Investors and the money managers, supported by theories provided by economists, converged on an investment paradigm that called for diversified portfolios comprised of assets non-correlated assets    with portfolios with responded to this environment an investment portfolio that consisted of a mix of stocks and bonds. Popularly known as a 60/40 portfolio, it consisted of sixty percent stocks and forty percent bonds. The asset mix varied depending on the investor’s age and risk tolerance with a larger allocation to stocks for younger and more risk-tolerant investors, and a larger allocation to bonds as investors aged and became more conservative.

Investments large and small, from 401k to the largest pension funds, adopted a variation of the 60/40 portfolio. The 60/40 performed well providing a compounded annual return of about 9% since 1987 and 10% over the past decade. Also important to its widespread use is the ease of implementing the 60/40, which benefited from the growth of low-cost index funds. The 60/40 was also minimal maintenance: an annual review served to bring the asset mix back to its original composition.

However, money managers and economists warned that a 60/40 portfolio was optimal only if held for extended periods of time. In “shorter” periods (which sometimes lasted for years) declining returns and increasing volatility would result in suboptimal portfolios. The longer one held the 60/40 portfolio, the closer it came to the optimal risk/return level.

Can Alternative Investments Save the 60/40 Portfolio?

Most existing investment portfolios are stuck somewhere along the 60/40 continuum. However, there is a fierce debate among investors and money managers about the suitability of the venerable 60/40 in the present investment environment. The issue is whether the success of the 60/40 portfolio was due to a combination of factors that no longer exist, especially bull markets in stocks and bonds, sustained economic growth, low inflation, and a surge in the money supply.

Most future scenarios now project a period of higher inflation, lower economic growth, and modest returns from stocks and bonds, all of which will lower the returns of traditional portfolios. One proposed remedy is to increase portfolio allocation to “alternative investments,” with analysts recommending up to 20% allocation to alternatives and a similar decrease in the allocation to fixed income.
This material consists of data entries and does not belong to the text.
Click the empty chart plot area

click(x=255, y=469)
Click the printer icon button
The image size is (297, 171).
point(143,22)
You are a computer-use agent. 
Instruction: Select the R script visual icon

Advocates of this strategy claim that the inclusion of alternatives in portfolios will lead to higher returns and lower volatility than a 60/40 portfolio.
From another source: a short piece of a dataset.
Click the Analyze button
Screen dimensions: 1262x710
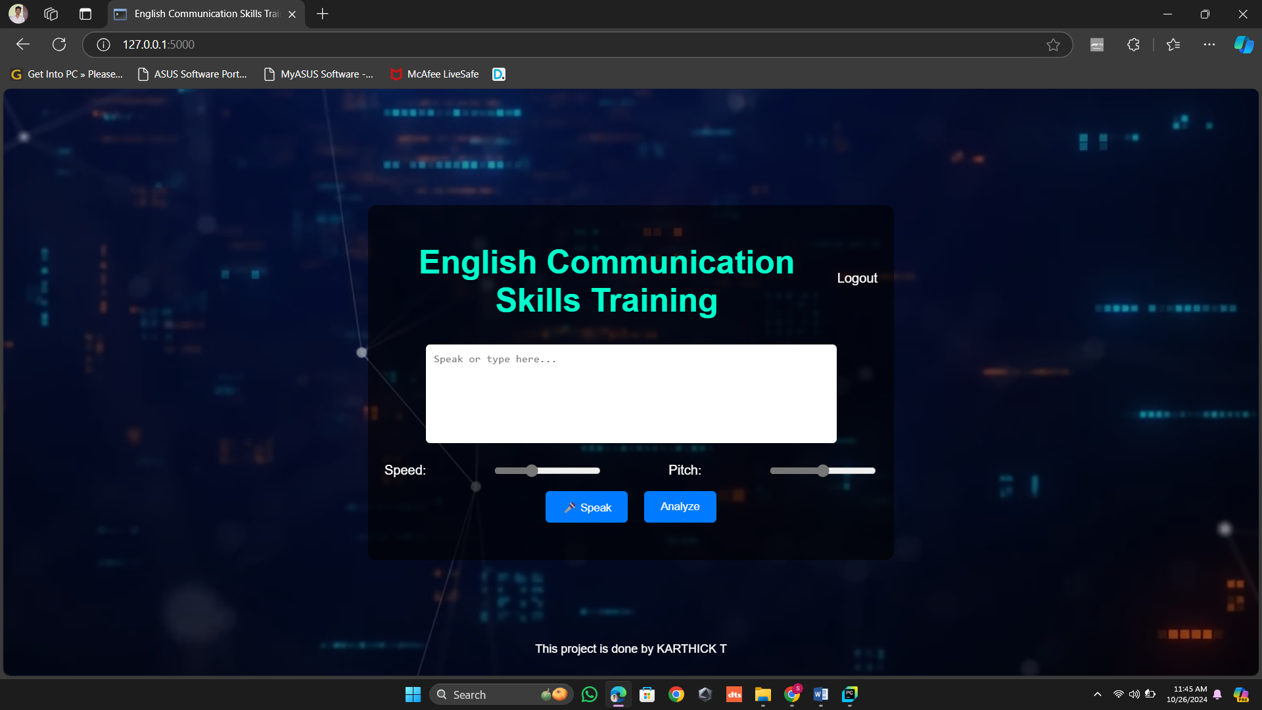point(680,507)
There are potentially fatal problems with this approach, beginning with the absence of a common definition of “alternative investments,” a loosely defined group that may include any combination of infrastructure, private equity, hedge funds, venture capital, managed futures, art, and antiques commodities and derivative contracts. The list sometimes includes cryptocurrencies and related instruments. One company offers a portfolio of “alternative investments comprised of collectibles and culture, Crypto and NFTs, fine artwork, music rights, specialty real estate, wine and whiskey, and high-end sneakers.”

However, this lack of a standard definition allows analysts to manipulate performance data to yield any desired result, which makes comparisons between different alternative portfolios suspect. Furthermore, several of these alternatives are illiquid and too small to absorb the massive flow of money that could come from institutional investors. There is a limit to the amount of money that the vintage sneakers market can absorb. Finally, access to the best-performing alternative firms is severely limited or impossible for new investors.

This is not to say that alternative investments do not have a positive role in investment portfolios. However, investors often use the term as if its meaning is self-evident when it is anything but that.

Of course, it may be wise to consider the possibility that we are entering a period of lower returns and that there is a limit to what we can do without taking on greater risk and/or increased illiquidity. We have had a good run with the 60/40 portfolio but, like other aspects of life, things tend to revert to the mean.